Share
div id='fb-root'/>

Wednesday, August 15, 2012

Hukum terhadap Orang yang Menahan Pengeluaran Zakatnya

Share on :

Zakat adalah suatu tuntunan dalam syariat yang kewajibannya telah diterangkan oleh Al-Qur`an dan Al-Hadits serta kesepakatan di kalangan ulama.
Telah berlalu, sejumlah ayat yang menunjukkan perintah untuk mengeluarkan zakat. Perintah-perintah tersebut menegaskan kewajiban mengeluarkan zakat.
Rasulullah juga menjelaskan kewajiban zakat dalam sejumlah hadits beliau.
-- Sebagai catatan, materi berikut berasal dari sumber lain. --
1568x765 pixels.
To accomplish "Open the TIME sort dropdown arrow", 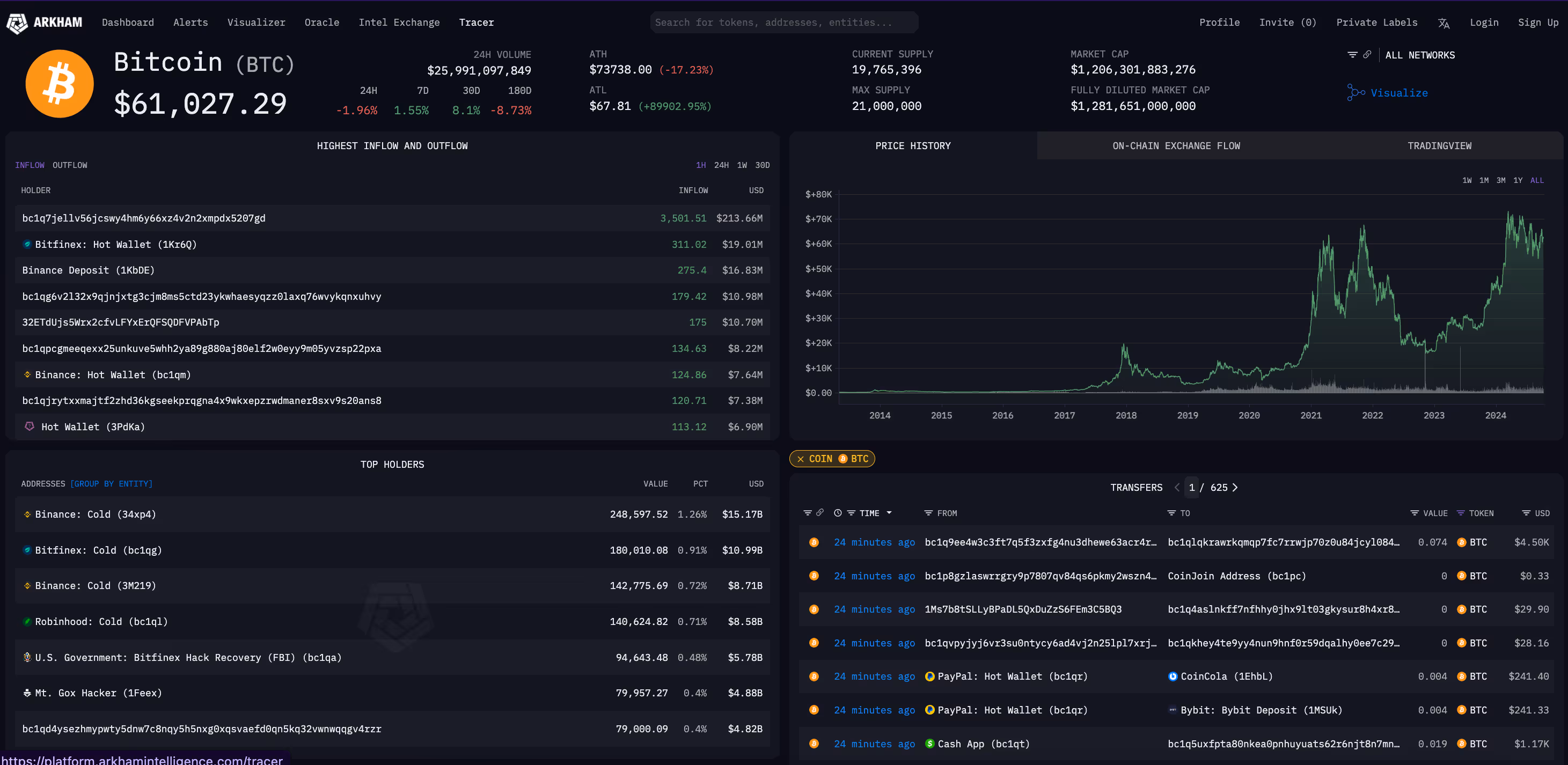I will click(x=889, y=513).
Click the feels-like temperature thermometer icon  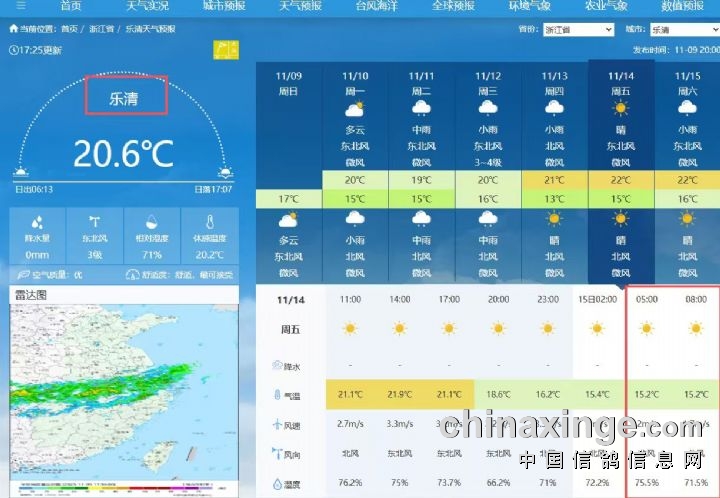pyautogui.click(x=210, y=222)
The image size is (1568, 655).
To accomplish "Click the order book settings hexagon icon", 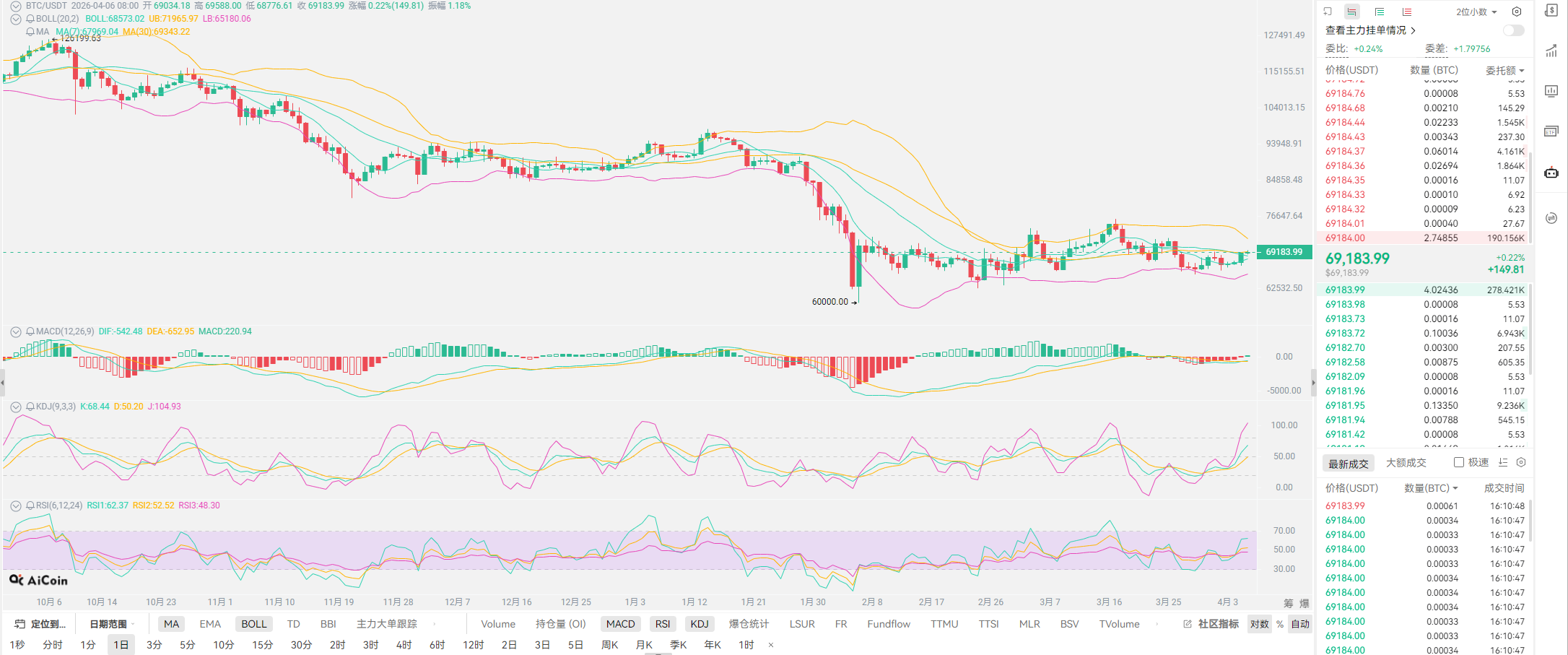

Di antaranya adalah beliau shallallâhu ‘alaihi wa sallam bersabda kepada Mu’âdz bin Jabal radhiyallâhu ‘anhu saat Mu’âdz diutus ke Yaman,
إِنَّكَ تَأْتِى قَوْمًا مِنْ أَهْلِ الْكِتَابِ. فَادْعُهُمْ إِلَى شَهَادَةِ أَنْ لاَ إِلَهَ إِلاَّ اللَّهُ وَأَنِّى رَسُولُ اللَّهِ فَإِنْ هُمْ أَطَاعُوا لِذَلِكَ فَأَعْلِمْهُمْ أَنَّ اللَّهَ افْتَرَضَ عَلَيْهِمْ خَمْسَ صَلَوَاتٍ فِى كُلِّ يَوْمٍ وَلَيْلَةٍ فَإِنْ هُمْ أَطَاعُوا لِذَلِكَ فَأَعْلِمْهُمْ أَنَّ اللَّهَ افْتَرَضَ عَلَيْهِمْ صَدَقَةً تُؤْخَذُ مِنْ أَغْنِيَائِهِمْ فَتُرَدُّ فِى فُقَرَائِهِمْ فَإِنْ هُمْ أَطَاعُوا لِذَلِكَ فَإِيَّاكَ وَكَرَائِمَ أَمْوَالِهِمْ وَاتَّقِ دَعْوَةَ الْمَظْلُومِ فَإِنَّهُ لَيْسَ بَيْنَهَا وَبَيْنَ اللَّهِ حِجَابٌ
“Sesungguhnya engkau akan mendatangi suatu kaum dari Ahli Kitab. Hendaknya engkau menyeru mereka untuk mempersaksikan bahwa tiada yang berhak diibadahi, kecuali Allah, dan bahwa sesungguhnya saya adalah rasul Allah. Bila mereka telah menaatimu dalam hal tersebut, terangkanlah kepada mereka bahwa Allah mewajibkan shalat lima waktu kepada mereka dalam sehari dan semalam. Bila mereka telah menaatimu dalam hal tersebut, terangkanlah kepada mereka bahwa Allah mewajibkan shadaqah (zakat) kepada mereka yang diambil dari orang-orang kaya mereka kemudian dikembalikan kepada orang-orang fakir mereka. Bila mereka telah menaatimu dalam hal tersebut, berhati-hatilah terhadap harta yang mereka sayangi, serta berhati-hatilah terhadap doa orang yang dizhalimi karena tidak ada perantara antara (doa) itu dan Allah.”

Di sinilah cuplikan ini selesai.